Loved for its openness to children's play. Truly interactive, creative space where you can learn and relax. Great stories and art classes every day in term time.

tuhin i

MUSEUM OF CHILDHOOD

Events - St George's Day

© Cecil Sharp House Choir

Saturday 25 April
11.30-16.30

Join in with a day of music, dance, arts and crafts to celebrate St George's Day!

Discover the delights of English folk music and dance traditions with Trad Academy, who will be here to perform and invite you to join in! Take part in a ceilidh dance and tap your feet to the hoofing of the flat footers!

We'll be attempting to raise the roof of the Museum in a ‘best of British’ musical feast with performances by the Instrumental folk group, Cecil Sharp House Choir, Trad Academy’s Sea Shanty Choir and Becontree Brass Band.

Art and craft activities will reinterpret St George's flag, celebrating Britishness in all its rich diversity.

Come and dress up and pose for a portrait shot in the Explorers Photo Studio, celebrating the rich culture of our post-colonial England. The Photo Studio will also be open 14.00-16.30 on Thursday 23 and Friday 24 April.
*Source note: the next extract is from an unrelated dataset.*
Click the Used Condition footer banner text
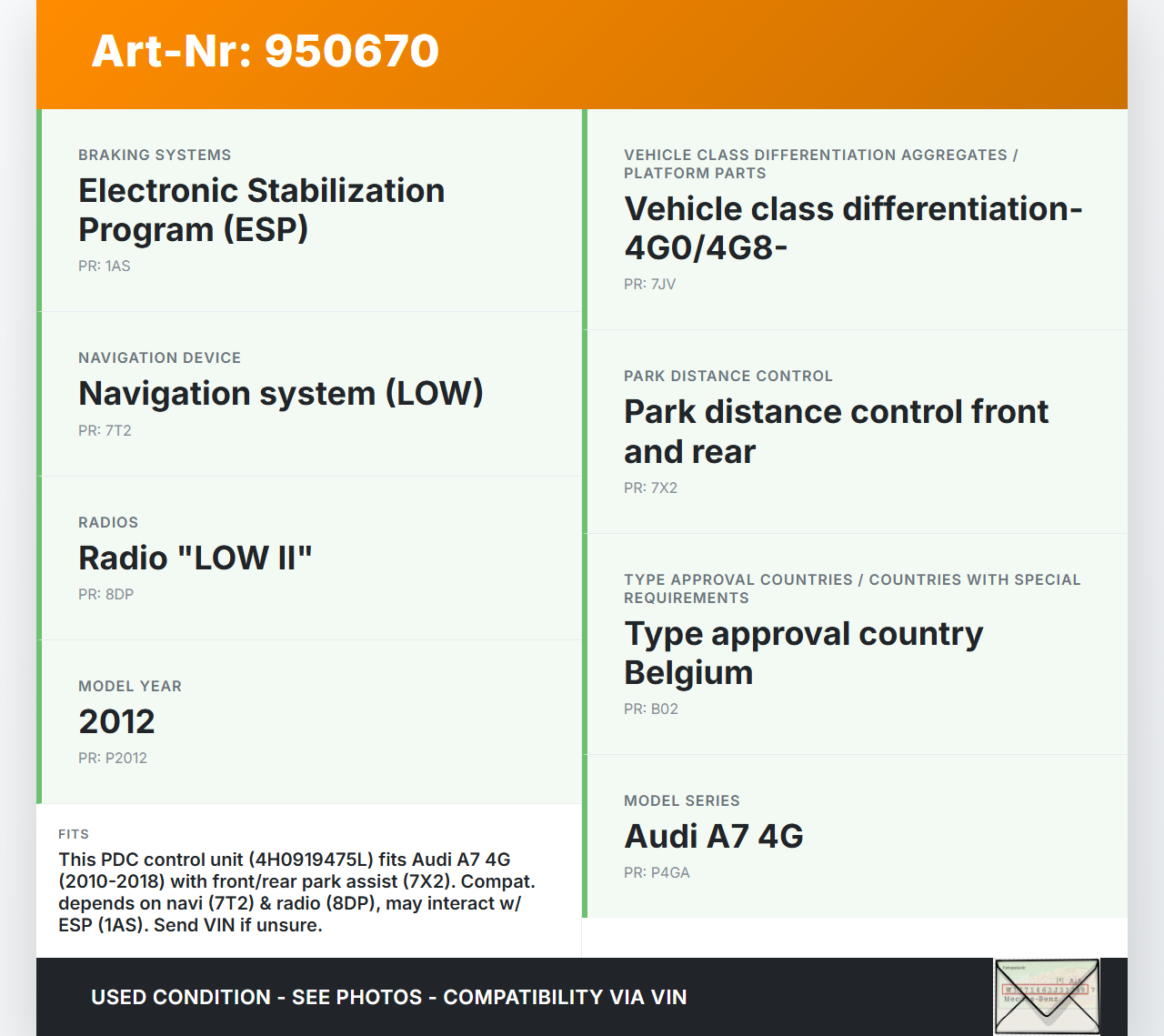Screen dimensions: 1164x1036 [x=389, y=997]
Here's our packed schedule for the day!
12.15-12.35 Sea Shanty Choir
12.45-13.30 Becontree Brass Band
13.35-14.05 Cecil Sharp House Choir
14.10-14.55 Becontree Brass Band
15.00-15.20 Flat foot demonstration
15.25-15.55 Ceilidh
15.55-16.15 Instrumental tunes
16.15-16.35 Sea Shanty Choir
16.35-16.45 Sea Shanty Choir and dance

Free / All ages / Drop in

dave a

Great museum - packed with stuff - nicely laid out and too much to see in just one visit - looking forward to going again soon.

mother of one

Great day out with children. There are lots of play areas which are educational and fun for children. Cafe serves delicious food for children and adults which is not expensive. Good gift shop as you'd expect from V&A. We will return when my daughter is older. I think children will get most out if visit ages 3-7. Would have given five stars if there was a cloakroom.

Lisa Adda

Great Place to visit and the best to spend good quality time with children, my children loved it!

mother of two

Brilliant fun for 0-10 year olds (at least), with a surprising number of interesting little corners and interactive zones packed away in what looks like a single, big space. My only criticism is that the cafe is not as great for kids as you might (reasonably) expect.